Илай замер. Реальность треснула, как лёд под ногами. Он посмотрел на пирожок в руке, откусил — тесто было тёплым, но безвкусным, как воздух. Город вокруг стал слишком ярким, слишком громким, смех толпы звенел в ушах, как эхо из прошлого. Он перевёл взгляд на фонтан, где едоки всё ещё давились едой, их лица искажались, и в этот миг он понял — это сон. Флешбэк, что смешал Двадцать седьмой и Тридцать второй, Винделора в больнице и Миру, что осталась в прошлом.

Сквозь толпу мелькнул силуэт — тёмный, невысокий, раздвигающий людей, как тень в дыму. Вдруг из хаоса ног и рваных плащей выбежал пёс. Его шерсть была свалявшейся, с пятнами грязи, но глаза блестели радостью, хвост колыхался, как флаг на ветру. Он прыгнул на Илая, передние лапы упёрлись в его грудь, словно пытаясь обнять, и Илай невольно рассмеялся, потрепав его за уши.

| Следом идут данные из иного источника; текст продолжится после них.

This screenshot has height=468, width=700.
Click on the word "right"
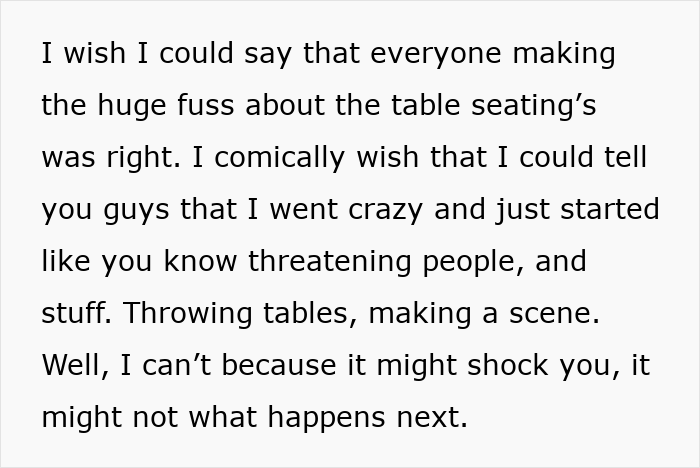pos(143,157)
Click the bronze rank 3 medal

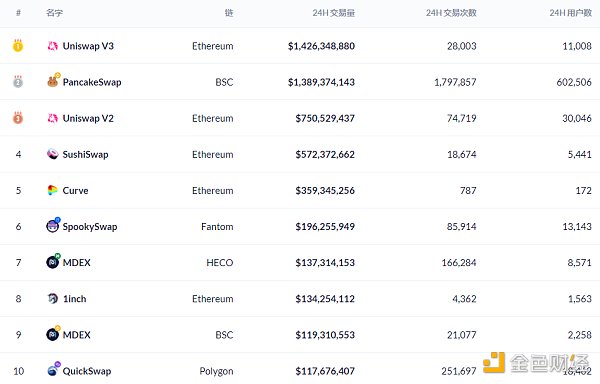[18, 117]
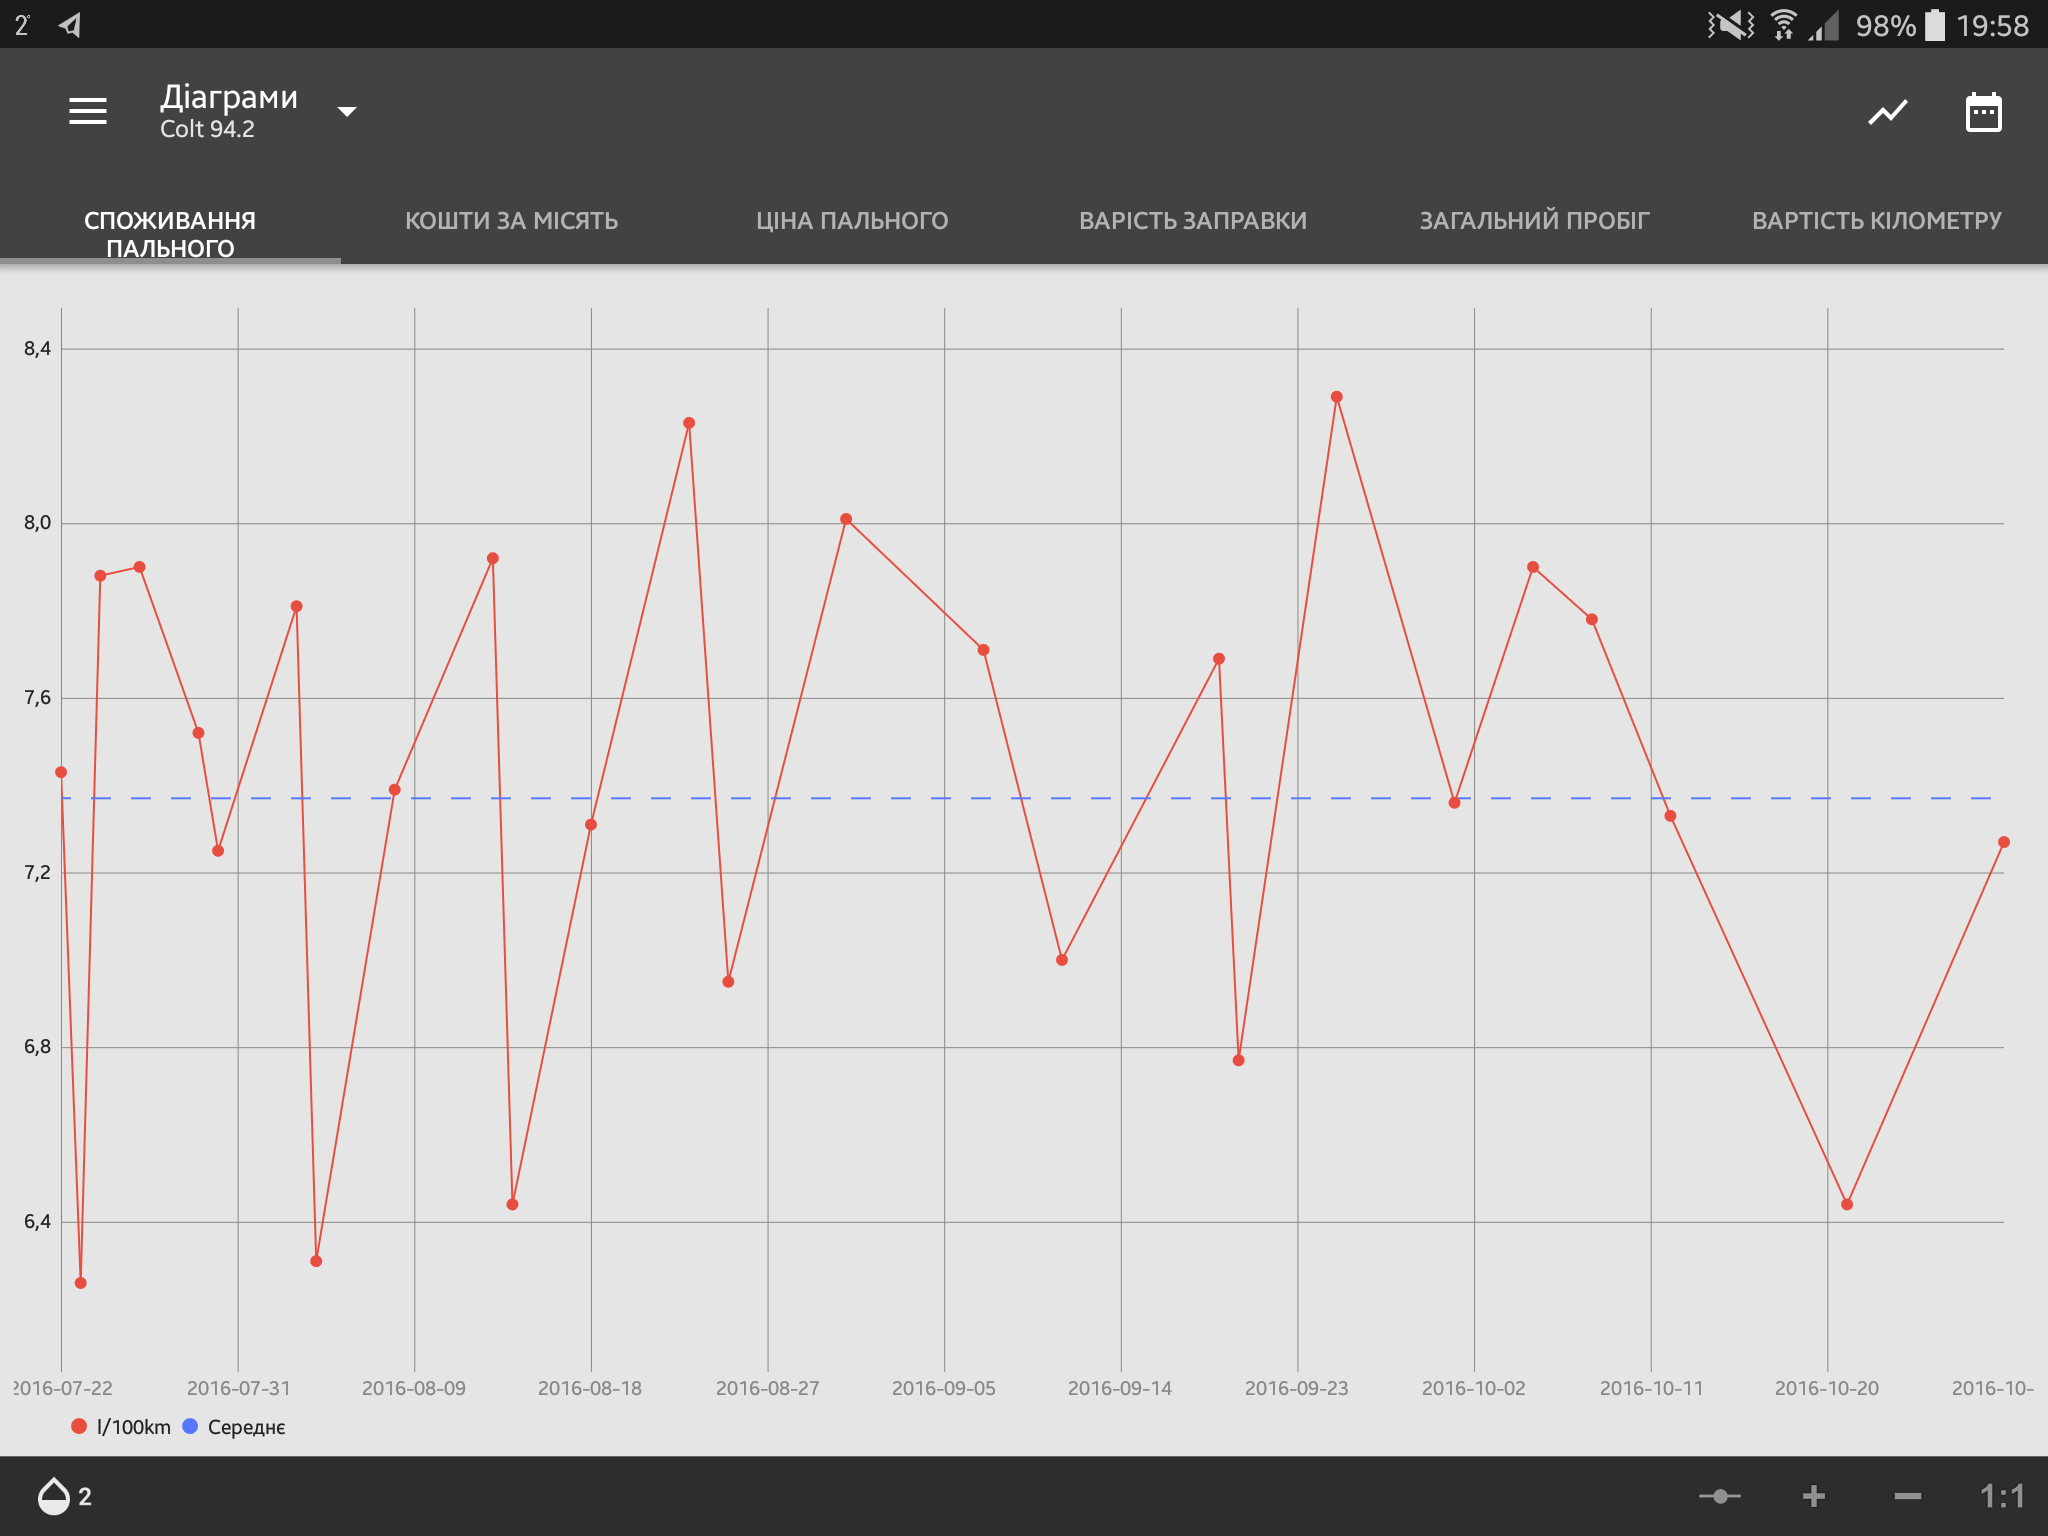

— Какой милый, — сказала Мира, её голос был мягким, почти детским, она наклонилась, чтобы погладить пса, и улыбка озарила её лицо.

— Привет, дружище, — Илай присел, его руки зарылись в тёплую шерсть. — А ты что тут делаешь?

Слова повисли в воздухе, и в этот миг осознание ударило его, как холодный ветер с рынка. Это был Рэй, его Рэй, но как он мог быть здесь, в Тридцать втором, среди этой ярмарочной суеты? Город вокруг потерял краски: дым от жаровен стал серым, вывески поблёкли, звуки — смех толпы, шипение жира, звон монет — стали глухими, далёкими, как эхо из другого мира. Илай повернулся к Мире, и её взгляд, полный сожаления, резанул его острее ножа.